Doris Dietrich
Bad Driburg/Marburg. Der Begriff “biodeutsch” ist zum “Unwort des Jahres” 2024 gekürt worden. Das gab die Jury der sprachkritischen “Unwort”-Aktion am Montag (13.01.2025) in Marburg bekannt. Hier die Pressemitteilung:
Der Ausdruck biodeutsch wurde im Jahr 2024 im öffentlichen und gesellschaftlichen Sprachgebrauch und insbesondere in den Sozialen Medien verstärkt verwendet, um Menschen vor dem Hintergrund vermeintlich biologischer Abstammungskriterien einzuteilen, zu bewerten und zu diskriminieren. Biodeutsch setzt sich aus dem Wortbildungselement bio und dem Eigenschaftswort deutsch zusammen, wobei bio eine Abkürzung für biologisch darstellt.
Mit dem Wort biodeutsch wird eine rassistische, biologistische Form von Nationalität konstruiert. Ursprünglich ironisch als satirischer Ausdruck verwendet, der mit dem Bio-Siegel als Güte-Siegel für ökologischen Anbau spielte, ist für biodeutsch seit mehreren Jahren eine sehr gedankenlose und unreflektierte, nicht-satirische, also wörtlich gemeinte Verwendung festzustellen. Dabei wird ‚Deutschsein‘ naturbezogen begründet, um eine Abgrenzung und Abwertung von Deutschen mit Migrationsbiographie vorzunehmen. Biodeutsch steht zusammen mit den zugehörigen Substantiven Biodeutsche, Biodeutscher in einer Reihe mit weiteren Wörtern wie Passdeutsche oder echte Deutsche, die dazu dienen, Menschengruppen, die vor dem Gesetz gleich sind, ungleiche Eigenschaften zuzuschreiben und sie somit hierarchisch zu klassifizieren. Diese mit dem Gebrauch von biodeutsch einhergehende Unterteilung in angeblich ‚echte‘ Deutsche und in Deutsche zweiter Klasse ist eine Form von Alltagsrassismus.
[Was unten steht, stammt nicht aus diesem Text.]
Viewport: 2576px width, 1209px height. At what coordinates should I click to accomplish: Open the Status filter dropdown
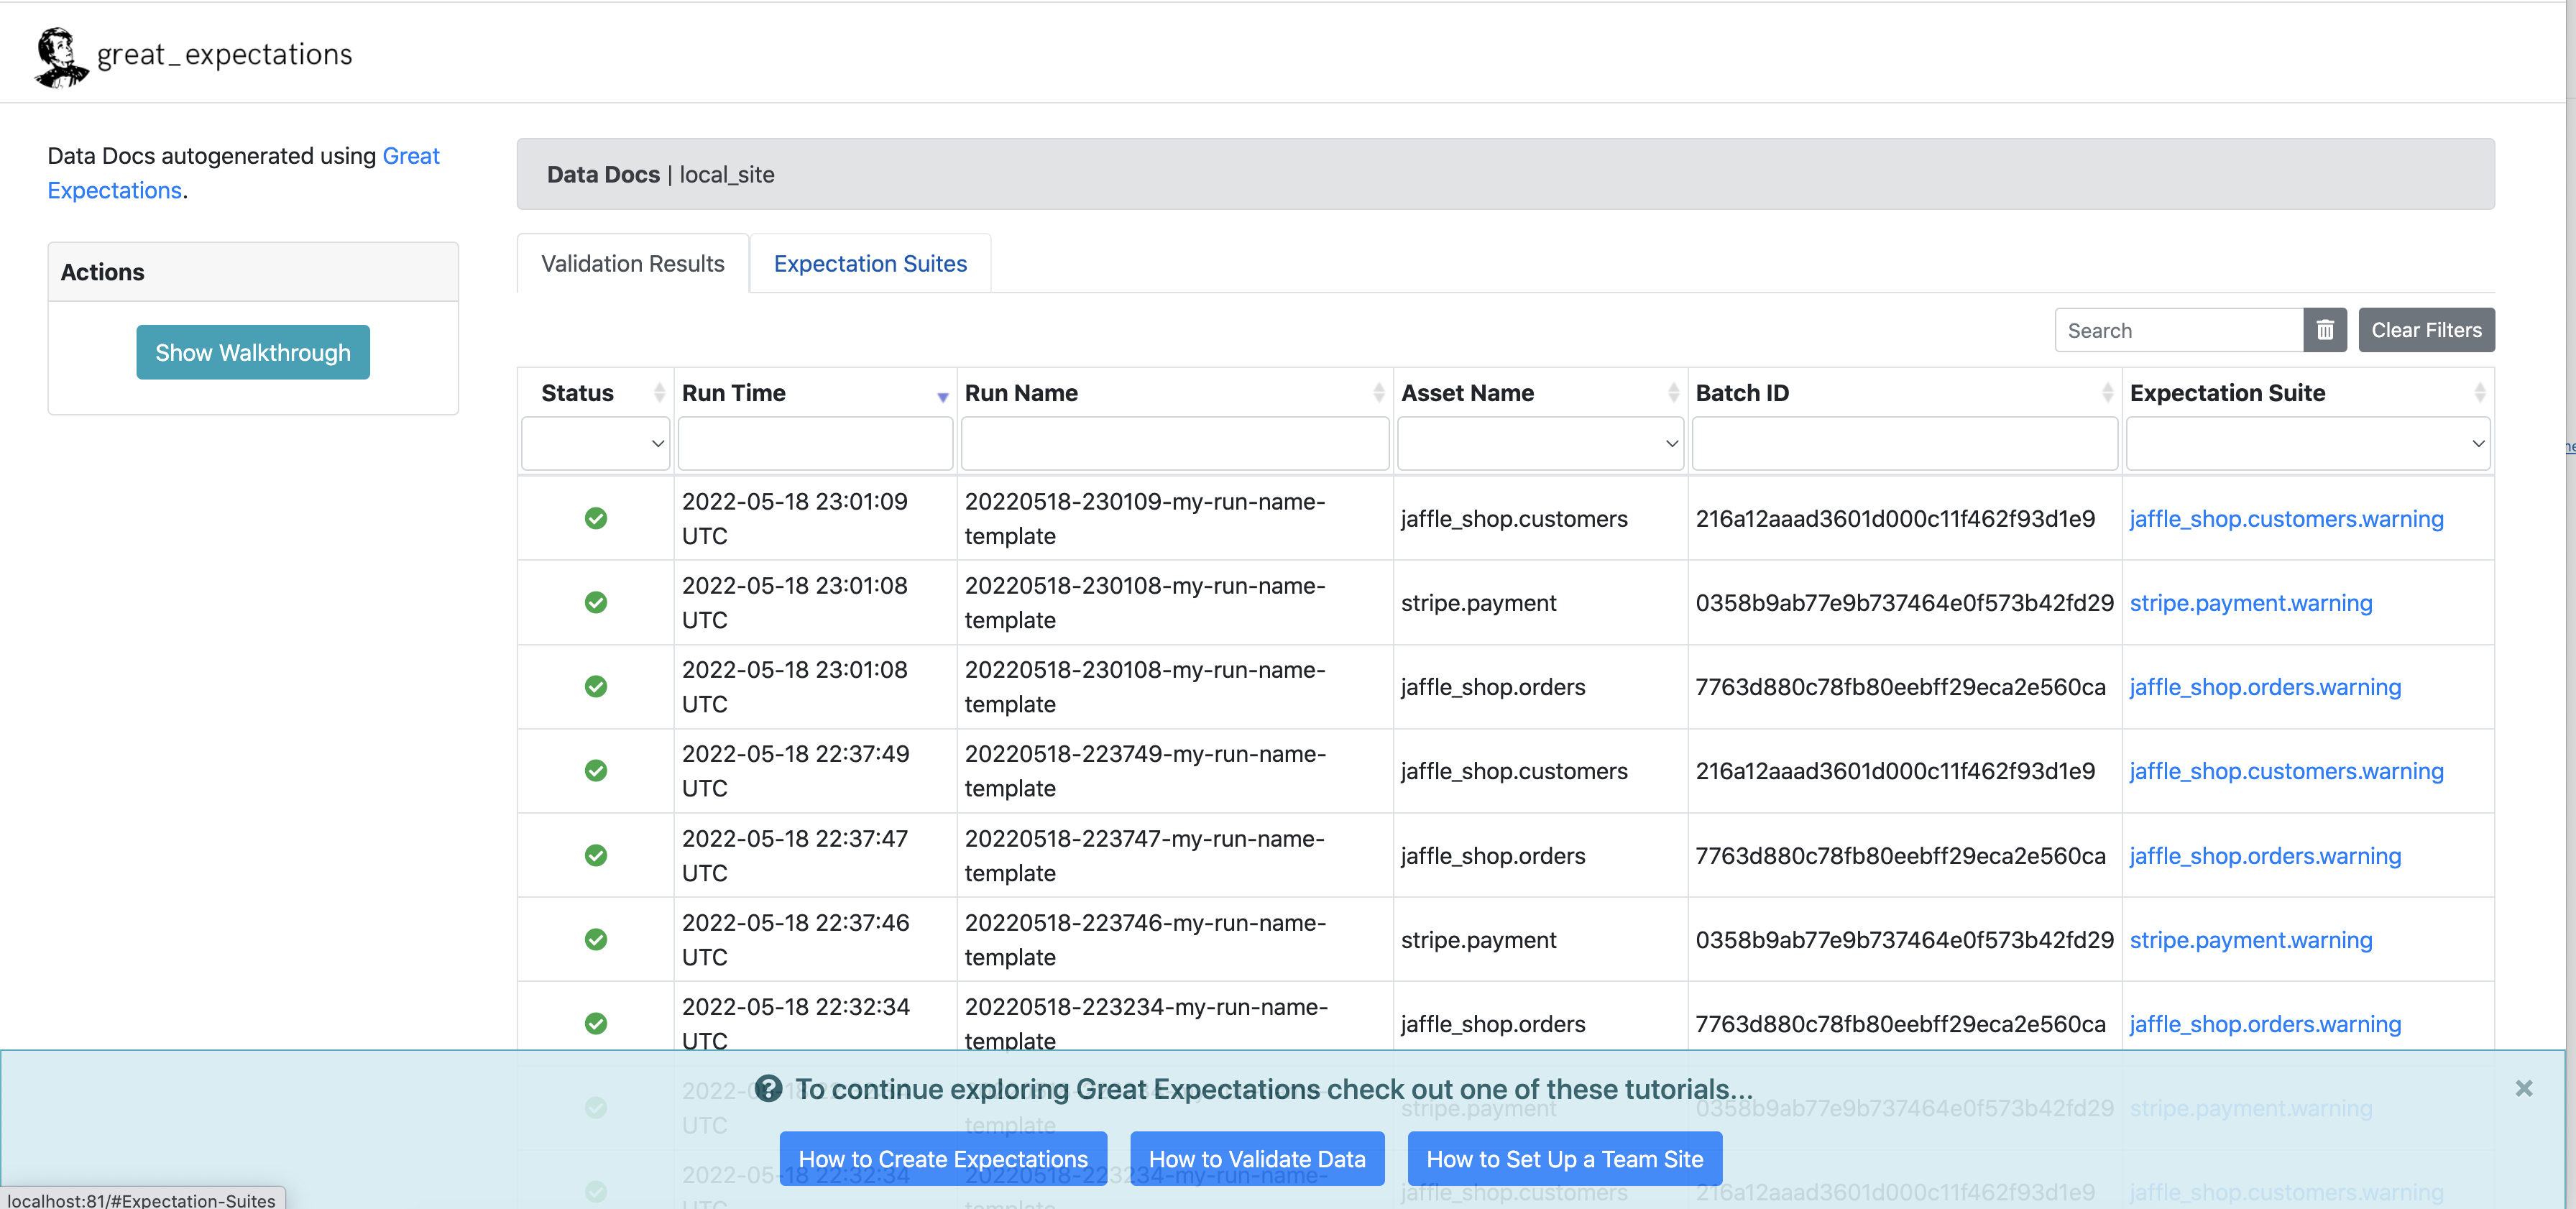coord(596,444)
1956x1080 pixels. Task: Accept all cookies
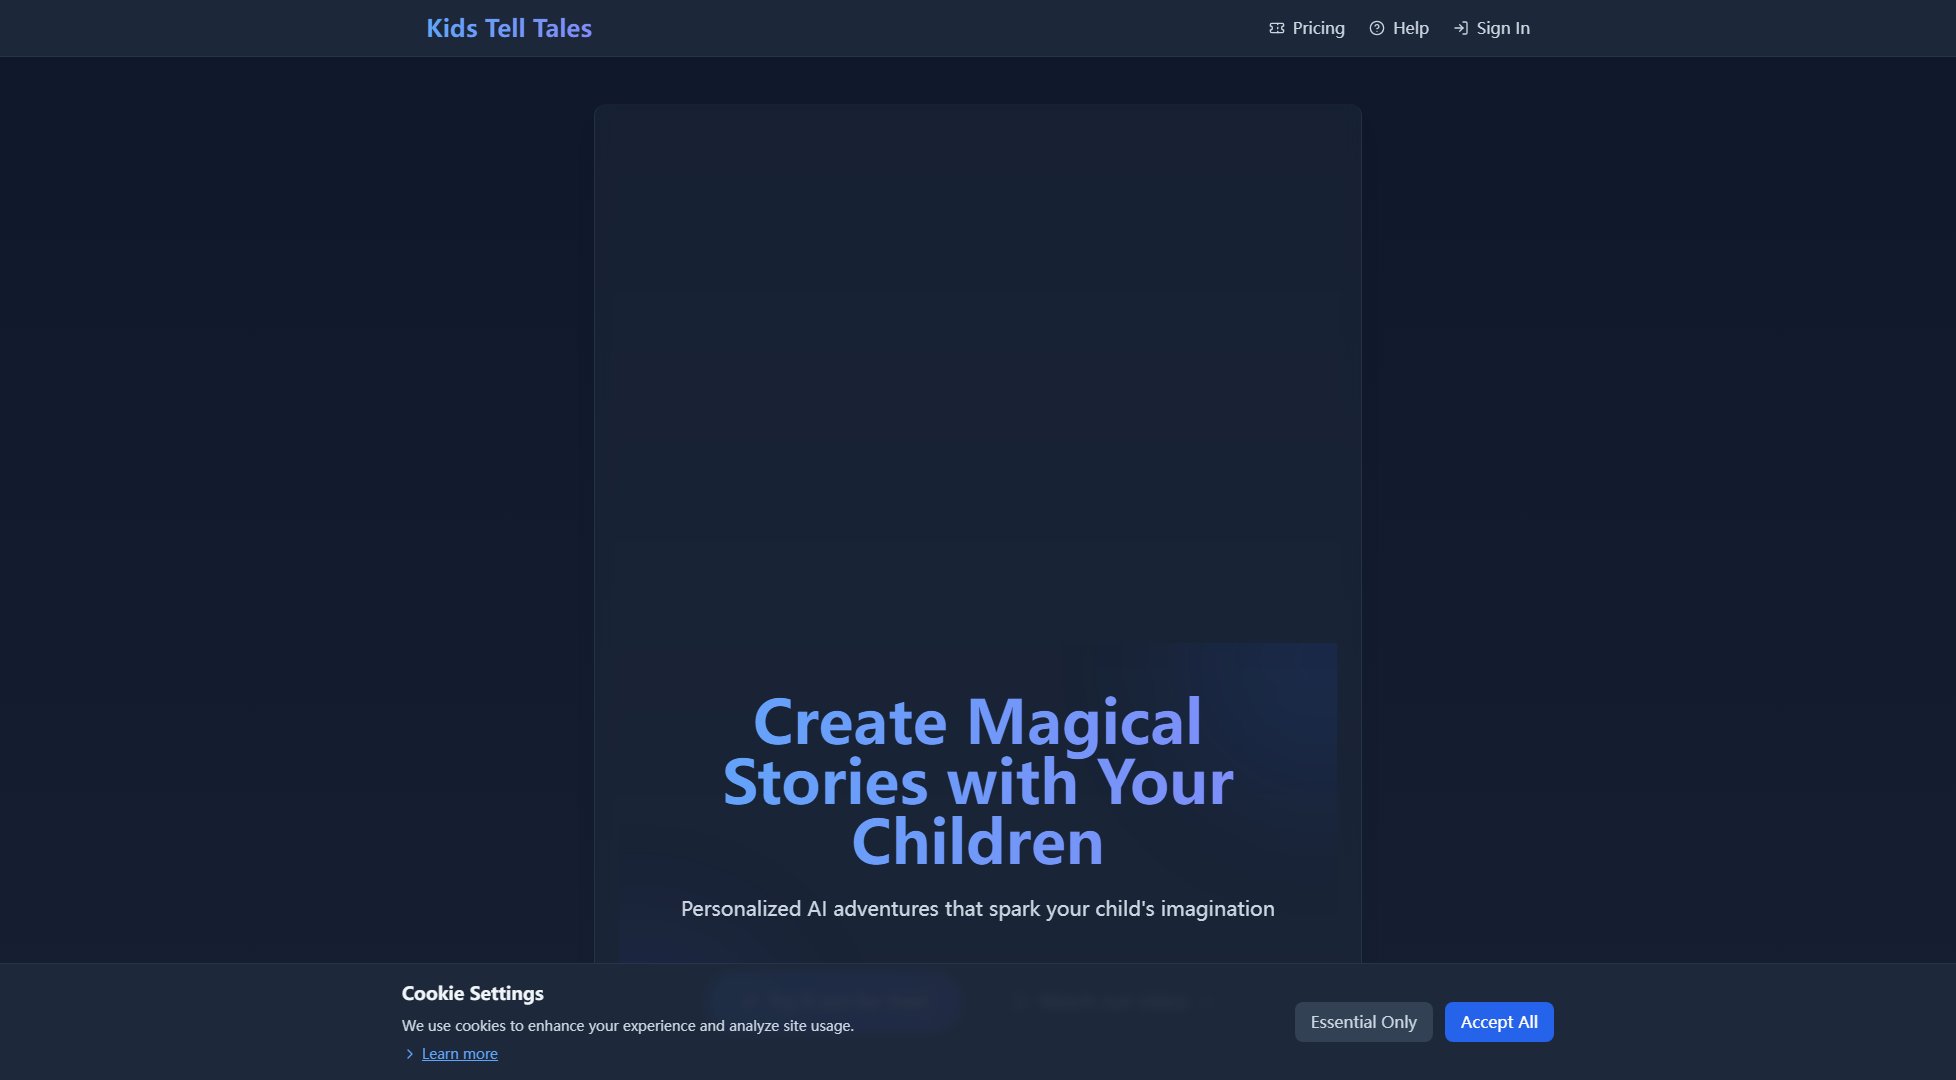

Die Jury kritisiert nicht den ironisch-satirischen, sondern den diskriminierenden Wortgebrauch, weil er gegen die Idee von demokratischer Gleichheit und Inklusion verstößt und eine Privilegierung der imaginären Gemeinschaft der ‚Biodeutschen‘ gegenüber Gruppen darstellt, die aus dem rassistischen Konstrukt der vermeintlichen ‚Biodeutschen‘ ausgeschlossen werden. Durch die nicht-ironische Verwendung des Wortes wird ein biologischer Zusammenhang von Nationalität und ‚Deutschsein‘ imaginiert, den es nicht gibt.
Außerdem kritisieren wir als Unwort auf Platz 2 im Jahr 2024:
Heizungsverbot: Der Ausdruck Heizungsverbot stellt eine irreführende Bezeichnung dar, die im Zusammenhang mit dem ab 1.1.2024 geltenden reformierten Gebäudeenergiegesetz verwendet wurde, um klimaschützende Maßnahmen zu diskreditieren. Der Ausdruck ist irreführend, weil durch das Gebäudeenergiegesetz weder das Heizen noch Heizungen verboten werden. Vielmehr wird der Neueinbau von Heizungssystemen, die fossile Brennstoffe verwenden, untersagt, und es werden stattdessen alternative Heizungssysteme gefordert, die umweltschonendere, zu mindestens 65% erneuerbare Energien verwerten.
Infobox
Unwortstatistik 2024:
Für das Jahr 2024 erhielt die Jury insgesamt 3172 Einsendungen. Es wurden 655 verschiedene Ausdrücke vorgeschlagen, von denen ca. 80 den Unwort-Kriterien der Jury entsprachen.
Die Jury der institutionell unabhängigen und ehrenamtlichen Aktion „Unwort des Jahres“ besteht aus folgenden Mitgliedern: den vier Sprachwissenschaftler:innen Dr. Kristin Kuck (Otto-von-Guericke-Universität Magdeburg),
Prof. Dr. Martin Reisigl (Universität Wien),
Prof. Dr. David Römer (Universität Kassel),
Prof. Dr. Constanze Spieß (Sprecherin der Jury; Philipps-Universität Marburg) und der
Journalistin Katharina Kütemeyer.
Als jährlich wechselnde Mitglieder waren in diesem Jahr Saba-Nur Cheema (Publizistin und Politologin) und Meron Mendel (Publizist, Historiker und Pädagoge) beteiligt.